Tapi menurut Habib Ali Assagaff, diantara ulama-ulama ternama juga banyak dari luar Jakarta. Bahkan dari Jawa Timur seperti Habib Husein Almachdor (Bondowoso) Habib Abdullah Bilfagih (Surabaya) 

Di kediamannya, Habib Ali Bungur menerima mereka yang membacakan suatu kitab atau menanyakan suatu masalah kepadanya. Lalu Almarhum menerangkan mengenai isi kitab tersebut. 
Habib Ali Assagaff yang pernah beberapa tahun berguru kepada Almarhum membenarkan. Umumnya yang belajar kepada beliau adalah para ulama dan kiai ternama. Tapi banyak yang ketika itu menjadi kader-kader ulama, kini telah berhasil menjadi ulama terkemuka. 

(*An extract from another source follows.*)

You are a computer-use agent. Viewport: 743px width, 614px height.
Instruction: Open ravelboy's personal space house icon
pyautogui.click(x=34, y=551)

Meskipun para murid yang belajar kepadanya tidak bersifat massal, tapi Habib Ali Bungur seringkali mendatangi diskusi dan pengajian antar ulama dan kader-kader ulama. Jumlah mereka memang tidak banyak, hanya puluhan orang. 
Seperti dikemukakan putranya, Habib Husein, biasanya pengajian yang dihadiri lebih banyak muridnya diadakan secara rutin di majelis ta'lim Attahiriyah, pimpinan KH Tohir Rohili. Sering pula pengajian semacam ini diadakan di kediaman atau pengajian KH Abdullah Syafi’ie (As-Syafiiyah), KH M Syafi’i Hadzami (Majelis Taklim Asyirotusy-Syafi’iyah) dan di majelis ta'lim Habib Abdurahman Assegaff, Bukit Duri. 

Tidak seperti di majelis ta'lim Kwitang dimana Habib Ali Alhabsji mengajar di hadapan ribuan jamaah, Habib Ali Bungur hanya di kalangan terbatas. Seperti dikemukakan oleh KH M Syafi’i Hadzami, salah satu murid kesayangannya, cara mengajarnya ialah mendengarkan para murid-muridnya satu persatu membacakan kitab, lalu beliau memberikan keterangan dan dilanjutkan dengan tanya jawab. Baik di Cikini maupun di Bogor, selama 56 tahun Habib Ali Bungur membuka semacam majelis ta'lim khusus untuk para pimpinan dai dan mubaligh. Antara keduanya sampai akhir hayat terjalin hubungan yang sangat akrab dan keduanya setiap saat sering bertemu. 
Dalam diskusi terbatas semacam ini, sejumlah kitab yang menjadi rujukan ulama salaf dibahas. Seperti kitab Minhajud Thalibin, kitab Hadis Bukhari-Muslim, hingga kepada kitab-kitab Ihya Ulumuddin Imam Al-Ghazali.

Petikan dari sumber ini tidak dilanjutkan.